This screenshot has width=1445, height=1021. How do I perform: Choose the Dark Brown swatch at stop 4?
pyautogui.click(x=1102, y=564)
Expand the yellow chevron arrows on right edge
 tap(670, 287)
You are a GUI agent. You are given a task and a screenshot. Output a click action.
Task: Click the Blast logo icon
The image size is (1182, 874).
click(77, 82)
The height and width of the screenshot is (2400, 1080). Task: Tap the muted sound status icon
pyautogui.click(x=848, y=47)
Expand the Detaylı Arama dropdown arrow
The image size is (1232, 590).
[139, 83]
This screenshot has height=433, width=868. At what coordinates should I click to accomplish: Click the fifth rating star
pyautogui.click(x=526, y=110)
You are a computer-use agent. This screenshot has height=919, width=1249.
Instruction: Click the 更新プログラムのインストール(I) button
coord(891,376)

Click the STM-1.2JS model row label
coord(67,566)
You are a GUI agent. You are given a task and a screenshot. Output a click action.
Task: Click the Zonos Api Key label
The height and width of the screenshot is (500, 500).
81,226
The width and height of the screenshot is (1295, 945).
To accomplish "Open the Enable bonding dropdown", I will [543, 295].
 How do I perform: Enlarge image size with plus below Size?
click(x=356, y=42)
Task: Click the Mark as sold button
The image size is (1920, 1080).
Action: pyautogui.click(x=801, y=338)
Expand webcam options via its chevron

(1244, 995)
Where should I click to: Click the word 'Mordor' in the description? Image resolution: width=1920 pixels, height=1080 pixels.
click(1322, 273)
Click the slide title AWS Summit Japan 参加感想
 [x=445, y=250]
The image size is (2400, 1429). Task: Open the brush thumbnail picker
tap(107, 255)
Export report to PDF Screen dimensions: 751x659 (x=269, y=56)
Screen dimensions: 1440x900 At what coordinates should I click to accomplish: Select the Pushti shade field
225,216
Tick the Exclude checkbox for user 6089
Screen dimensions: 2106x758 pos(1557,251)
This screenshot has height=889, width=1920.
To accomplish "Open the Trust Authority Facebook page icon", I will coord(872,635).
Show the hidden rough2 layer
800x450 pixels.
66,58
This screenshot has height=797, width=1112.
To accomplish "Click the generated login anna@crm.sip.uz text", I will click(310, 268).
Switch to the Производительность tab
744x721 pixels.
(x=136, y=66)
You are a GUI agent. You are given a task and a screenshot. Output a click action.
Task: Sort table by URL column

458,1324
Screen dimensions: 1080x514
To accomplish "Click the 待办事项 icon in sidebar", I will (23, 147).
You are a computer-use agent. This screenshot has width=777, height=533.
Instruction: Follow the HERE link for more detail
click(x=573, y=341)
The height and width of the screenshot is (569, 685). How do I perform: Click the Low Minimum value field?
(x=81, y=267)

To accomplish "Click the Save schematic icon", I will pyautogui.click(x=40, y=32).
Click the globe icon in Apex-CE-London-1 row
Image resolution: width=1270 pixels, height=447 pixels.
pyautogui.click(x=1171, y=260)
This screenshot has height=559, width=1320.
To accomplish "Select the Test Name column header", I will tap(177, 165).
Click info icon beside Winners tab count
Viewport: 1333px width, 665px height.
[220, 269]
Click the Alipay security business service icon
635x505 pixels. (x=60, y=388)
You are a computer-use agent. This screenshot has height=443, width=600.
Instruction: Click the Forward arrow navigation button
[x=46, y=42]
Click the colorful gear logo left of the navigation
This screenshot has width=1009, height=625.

• Set task:
Reproduce the records above with "GUI agent" swapped for "screen agent" wherever it occurs, keeping every other character the same.

• Response to the task:
This screenshot has width=1445, height=1021. How do I perform: Choose the Dark Brown swatch at stop 4?
pyautogui.click(x=1102, y=564)
Expand the yellow chevron arrows on right edge
 tap(670, 287)
You are a screen agent. You are given a task and a screenshot. Output a click action.
Task: Click the Blast logo icon
The image size is (1182, 874).
click(77, 82)
The height and width of the screenshot is (2400, 1080). Task: Tap the muted sound status icon
pyautogui.click(x=848, y=47)
Expand the Detaylı Arama dropdown arrow
The image size is (1232, 590).
[139, 83]
This screenshot has height=433, width=868. At what coordinates should I click to accomplish: Click the fifth rating star
pyautogui.click(x=526, y=110)
You are a computer-use agent. This screenshot has height=919, width=1249.
Instruction: Click the 更新プログラムのインストール(I) button
coord(891,376)

Click the STM-1.2JS model row label
coord(67,566)
You are a screen agent. You are given a task and a screenshot. Output a click action.
Task: Click the Zonos Api Key label
The height and width of the screenshot is (500, 500).
81,226
The width and height of the screenshot is (1295, 945).
To accomplish "Open the Enable bonding dropdown", I will [543, 295].
 How do I perform: Enlarge image size with plus below Size?
click(x=356, y=42)
Task: Click the Mark as sold button
The image size is (1920, 1080).
Action: pyautogui.click(x=801, y=338)
Expand webcam options via its chevron

(1244, 995)
Where should I click to: Click the word 'Mordor' in the description? Image resolution: width=1920 pixels, height=1080 pixels.
click(1322, 273)
Click the slide title AWS Summit Japan 参加感想
 [x=445, y=250]
The image size is (2400, 1429). Task: Open the brush thumbnail picker
tap(107, 255)
Export report to PDF Screen dimensions: 751x659 (x=269, y=56)
Screen dimensions: 1440x900 At what coordinates should I click to accomplish: Select the Pushti shade field
225,216
Tick the Exclude checkbox for user 6089
Screen dimensions: 2106x758 pos(1557,251)
This screenshot has height=889, width=1920.
To accomplish "Open the Trust Authority Facebook page icon", I will coord(872,635).
Show the hidden rough2 layer
800x450 pixels.
66,58
This screenshot has height=797, width=1112.
To accomplish "Click the generated login anna@crm.sip.uz text", I will click(310, 268).
Switch to the Производительность tab
744x721 pixels.
(x=136, y=66)
You are a screen agent. You are given a task and a screenshot. Output a click action.
Task: Sort table by URL column

458,1324
Screen dimensions: 1080x514
To accomplish "Click the 待办事项 icon in sidebar", I will (23, 147).
You are a computer-use agent. This screenshot has width=777, height=533.
Instruction: Follow the HERE link for more detail
click(x=573, y=341)
The height and width of the screenshot is (569, 685). How do I perform: Click the Low Minimum value field?
(x=81, y=267)

To accomplish "Click the Save schematic icon", I will pyautogui.click(x=40, y=32).
Click the globe icon in Apex-CE-London-1 row
Image resolution: width=1270 pixels, height=447 pixels.
pyautogui.click(x=1171, y=260)
This screenshot has height=559, width=1320.
To accomplish "Select the Test Name column header", I will tap(177, 165).
Click info icon beside Winners tab count
Viewport: 1333px width, 665px height.
[220, 269]
Click the Alipay security business service icon
635x505 pixels. (x=60, y=388)
You are a computer-use agent. This screenshot has height=443, width=600.
Instruction: Click the Forward arrow navigation button
[x=46, y=42]
Click the colorful gear logo left of the navigation
This screenshot has width=1009, height=625.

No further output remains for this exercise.